I had this toy that made a mooing sound when you flipped it over. It was one of my favorite toys.
I had one of those! I remember once when I was two or three playing with it to try and scare my father into running away and never coming back. He'd just spilled hot coffee on me while he was screaming at my mom, and she was frantically bandaging my leg while he stood in the doorway and watched. It's funny that I remember that toy specifically because of that. Most of my earliest memories involve my father yelling, or breaking something, or throwing something at one of us. Whenever some sweet naive person widens their eyes at me and says, "But you must love him, he's your dad!" I just laugh. Pretty sure my memories of my first four years (when we lived with him) aren't molded by anyone, because no one ever talked about him.
Every time someone says the word "arrest" I always get a brief flash of a policeman giving someone CPR on a teevee show that I must have seen when I was a child, like Chips or something. It must have been the first time I heard the word Cardiac arrest, and what with the policemen involved, I was very confused. But I always have that little memory flash up.

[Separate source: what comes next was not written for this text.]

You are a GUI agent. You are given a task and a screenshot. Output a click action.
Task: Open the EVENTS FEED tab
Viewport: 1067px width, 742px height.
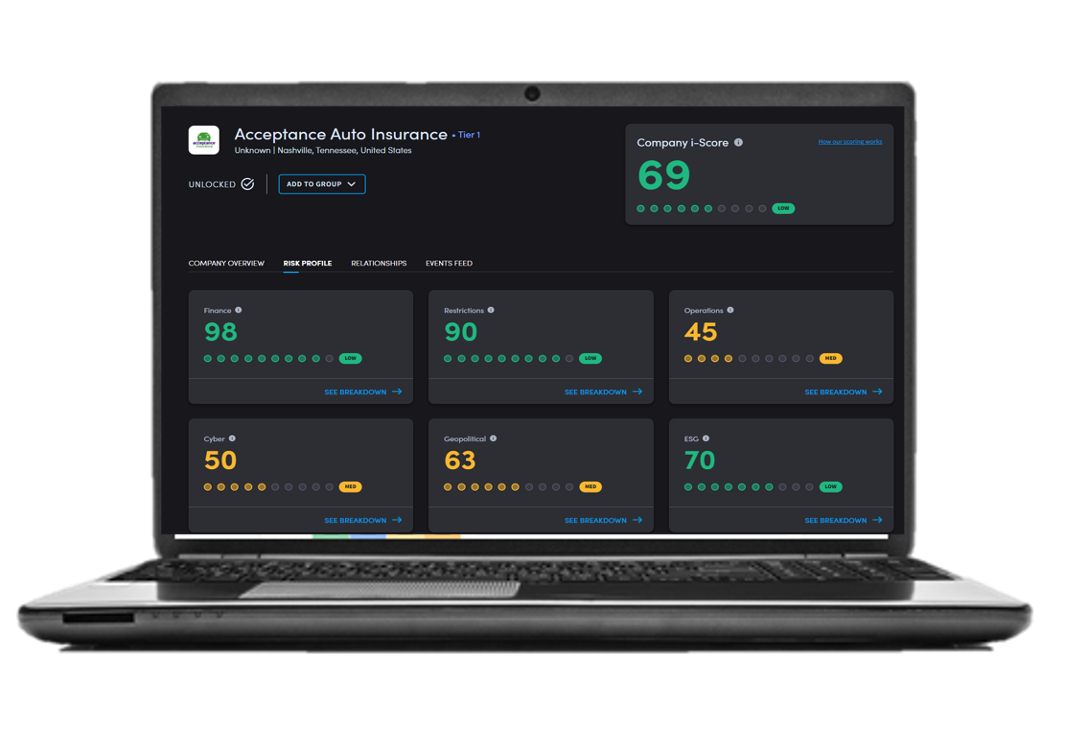point(448,263)
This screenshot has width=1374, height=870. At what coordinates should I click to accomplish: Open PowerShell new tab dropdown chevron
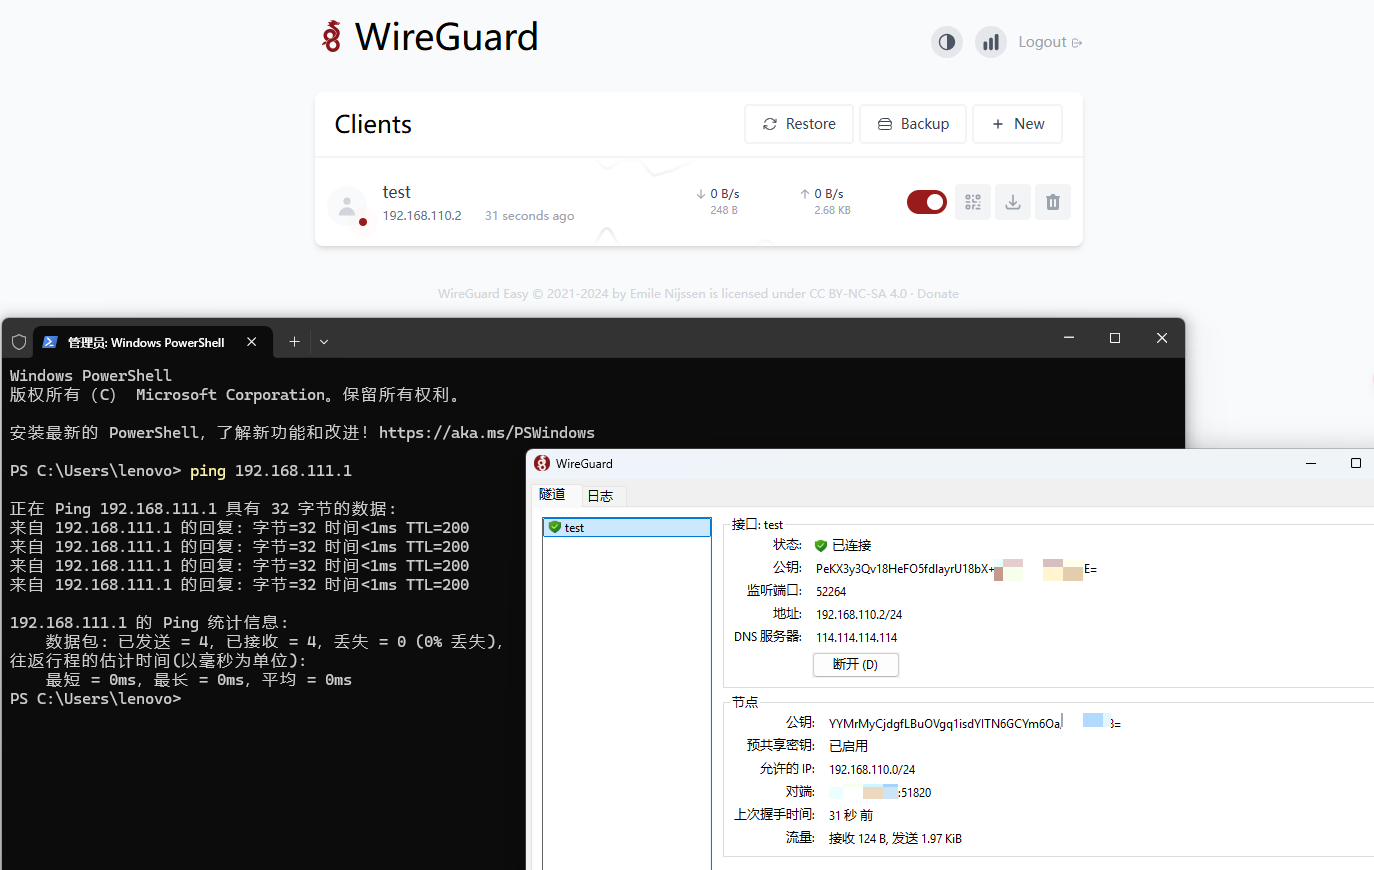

Ha! You know the line in Silent Night, "'round yon virgin tender and mild"? As a child I associated that with a cigarette ad ("a mild smoke"), so in my mind whenever I hear Silent Night the Virgin Mary is smoking. ... Well, my mom smoked and she was named Mary, too, so why not?
My memories are pretty detailed going back to about 4 y.o., but it's definitely aided by moving so much in the Air Force so I can date stamp them by the places we lived.
My earliest memory is about age 2, of getting on my belly to slide out of our white station wagon. Which we only had until I was that age.
But we lived in Oregon, Canada and Florida, then four different houses in Florida so all those memories are discretely boxed off by location, and school.